Boomer - Spawn and fire, don't run forward after you spawn. Aim upwards for increased range. Run as a ghost, jump, and spawn in mid air to get a speed boost that makes you go flying.

Jockey - Sucks, but if you incap someone near a ledge and time it just right, you can insta kill them as their incapped body will fall off. Jockey also refreshes its pounce very quickly if you pull someone off a ledge. Some windows/ledges cannot be hung onto, so it's possible to instant kill from some windows/ledges, especially if you have forward momentum.

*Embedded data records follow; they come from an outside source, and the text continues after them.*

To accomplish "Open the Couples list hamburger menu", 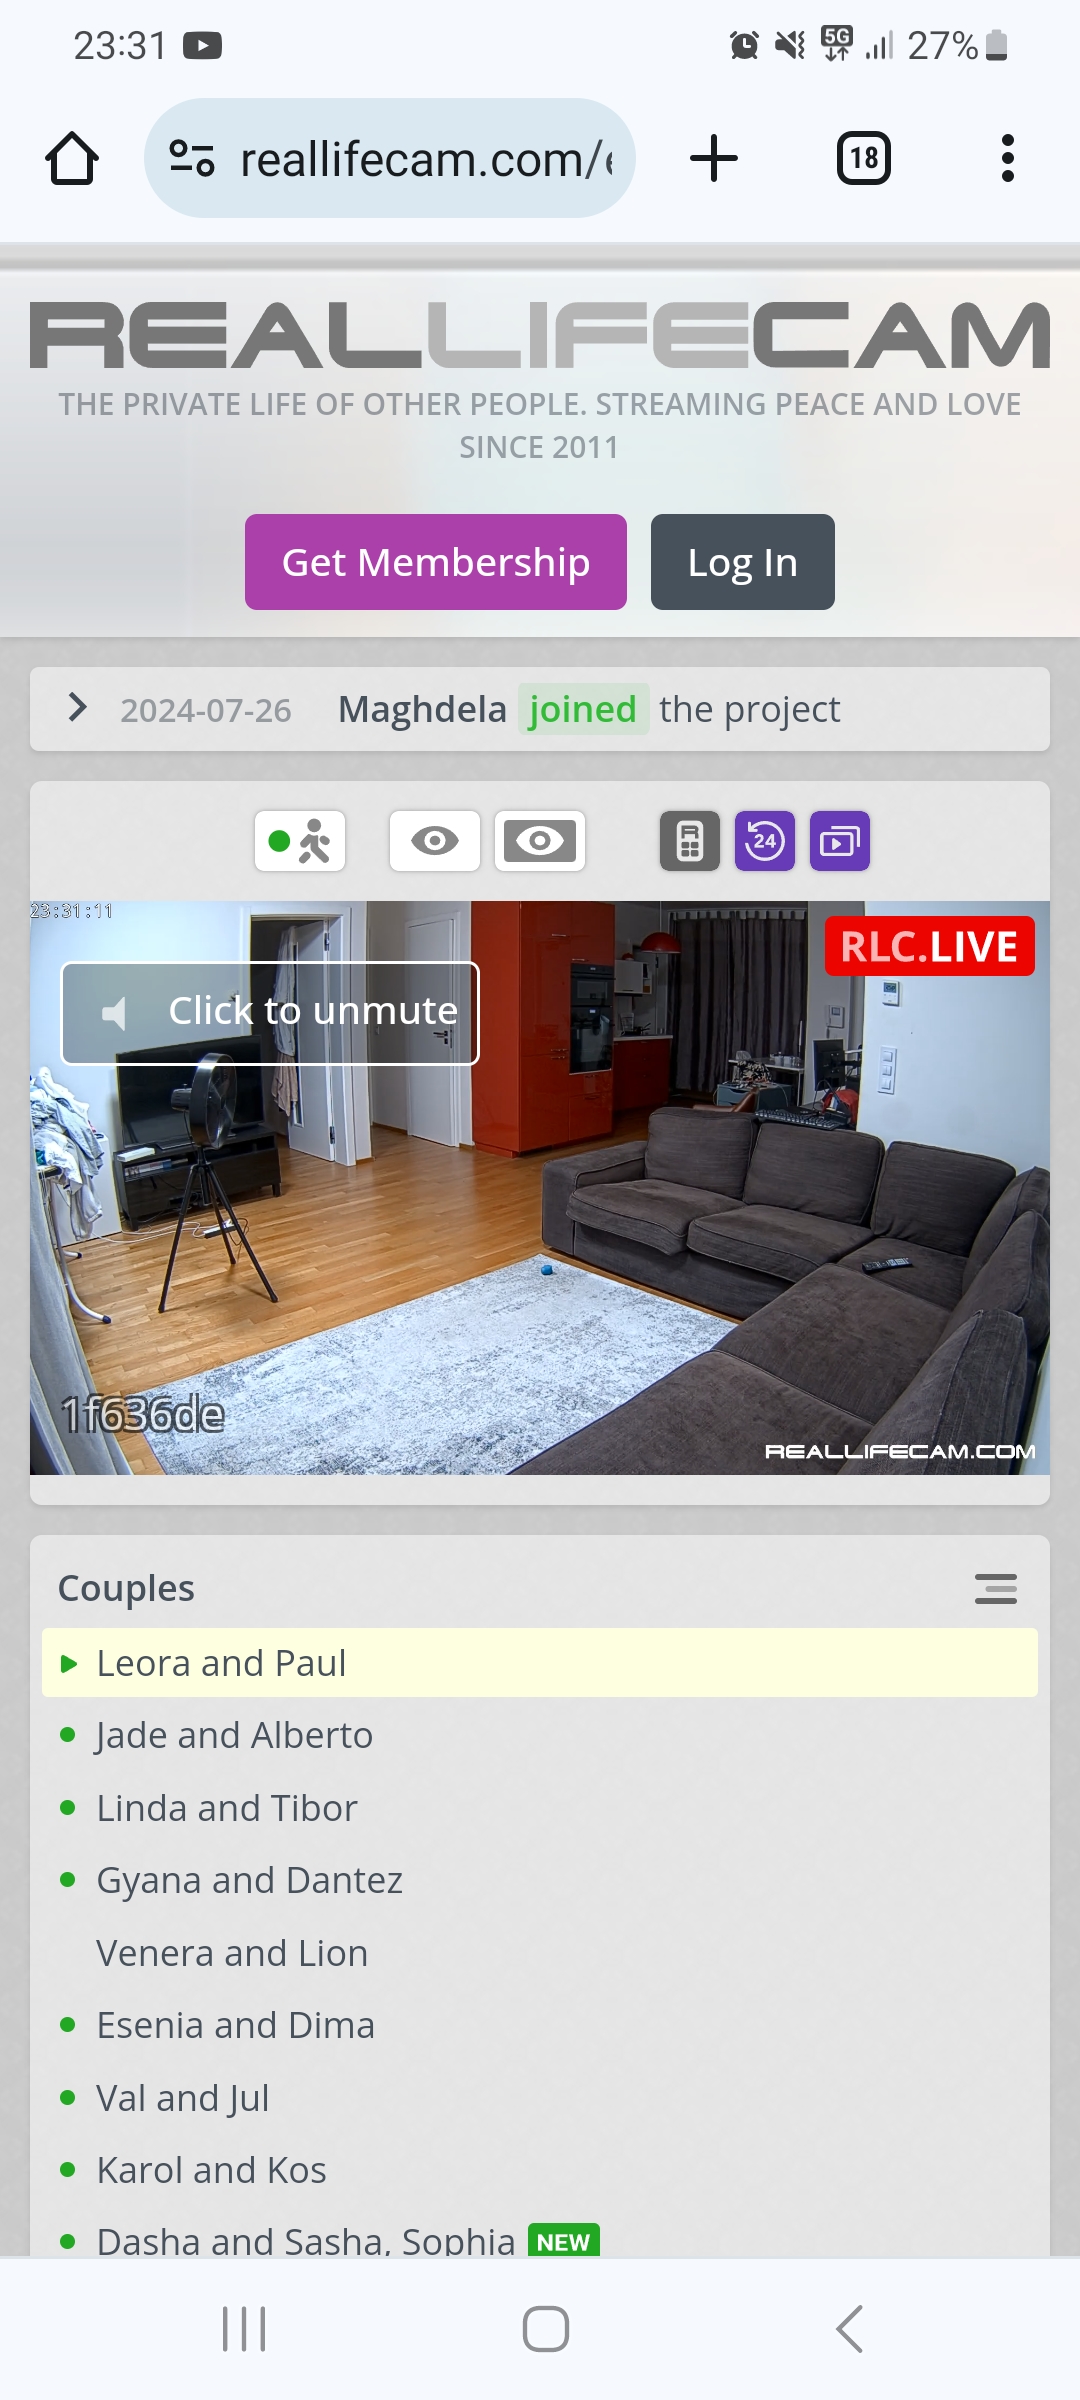I will tap(996, 1589).
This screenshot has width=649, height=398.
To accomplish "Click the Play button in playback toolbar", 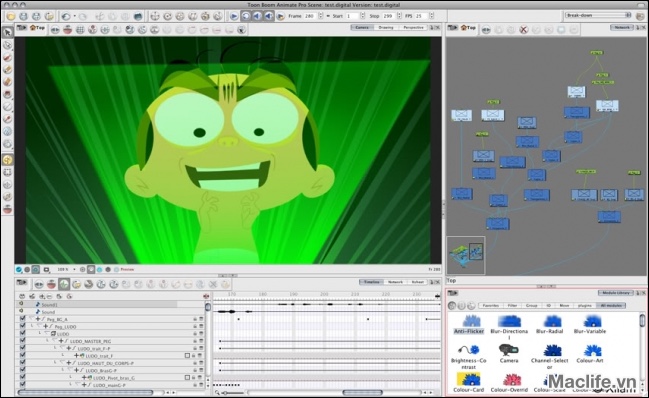I will (x=234, y=16).
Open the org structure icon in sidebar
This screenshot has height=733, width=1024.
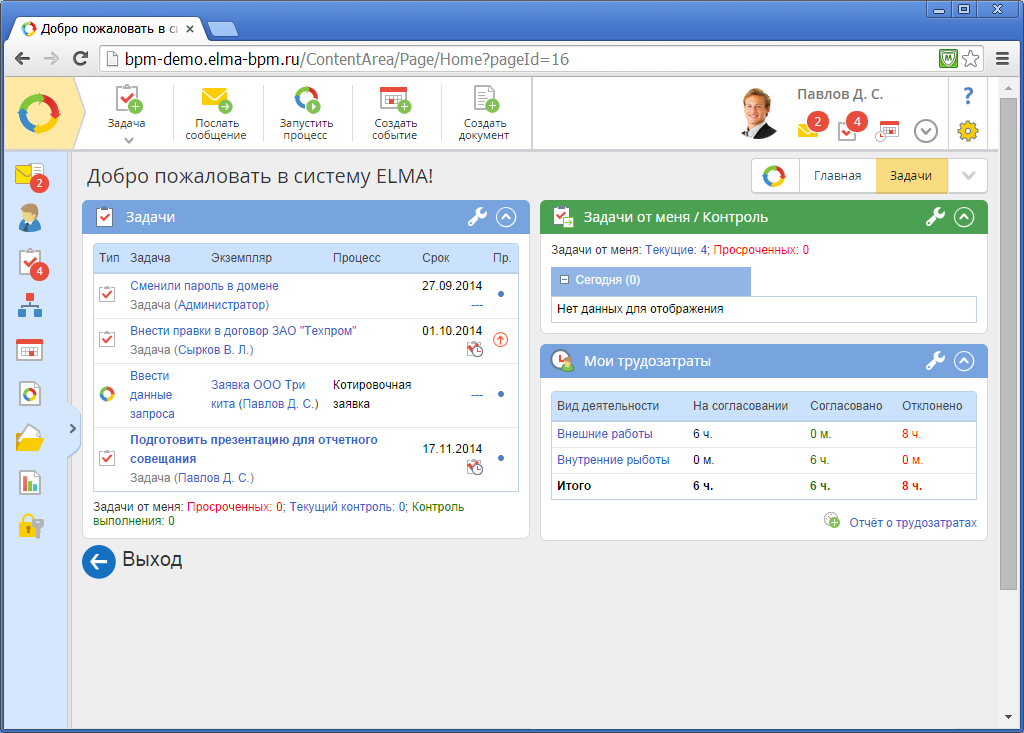click(30, 306)
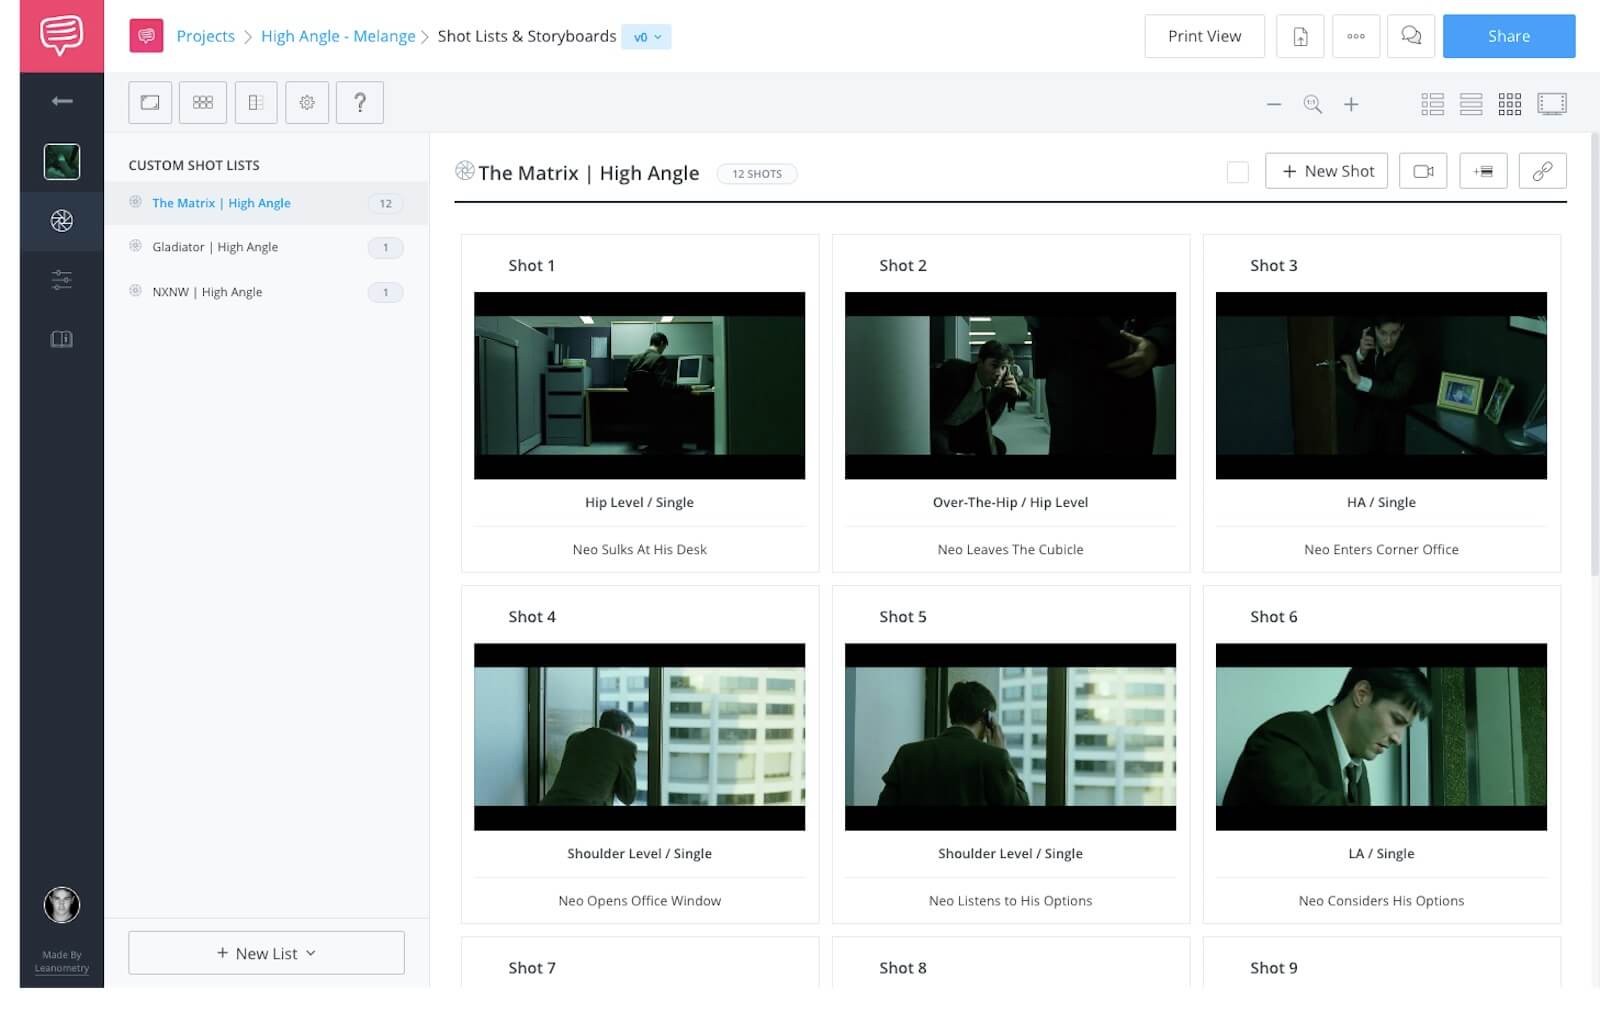Select the aperture shot list icon in left sidebar

pyautogui.click(x=61, y=221)
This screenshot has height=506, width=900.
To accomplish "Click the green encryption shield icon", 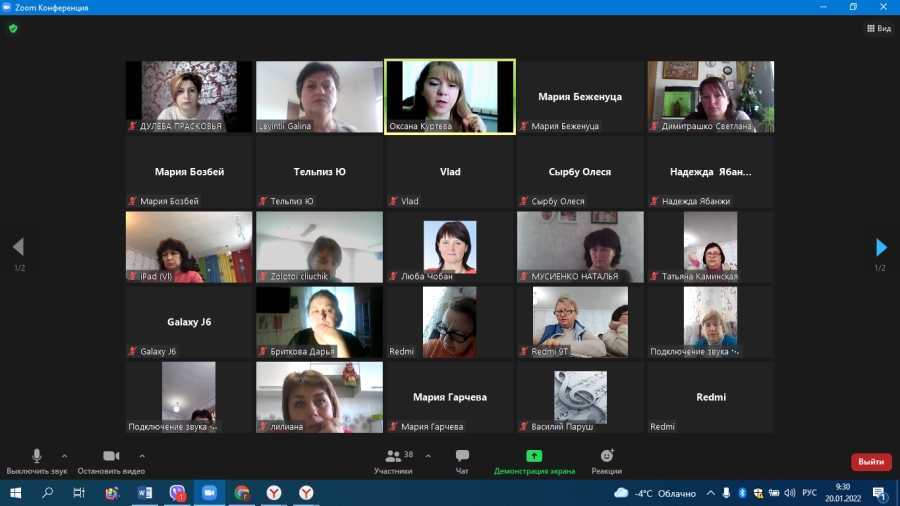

Tank - You don't lose control if one or more survivors are in the safe room. This means your team can chip away / keep trying to get a good boomer, while you chill outside. Very effective on maps that have retardedly easy to camp safe rooms. Punching cars etc. is best. You can shoot the thrown rocks out of the air. Anything the tank can bash can also be destroyed by the grenade launcher, so it's good to note these as you can only see them as the tank. Always incap one survivor, then hide nearby. When your bar gets low, bash the incapped survivor.

If you play the game a lot as you say, you probably know most of these, but they're there for others. I didn't notice any difference in pouncing difficulty between the two games, they're both pretty tricky. There was a hunter bug in the first game that I don't know if it was patched, whereby if you tap crouch while standing (as a ghost) inside a car, it bugs you so that if you then spawn, you can sprint silently while crouched.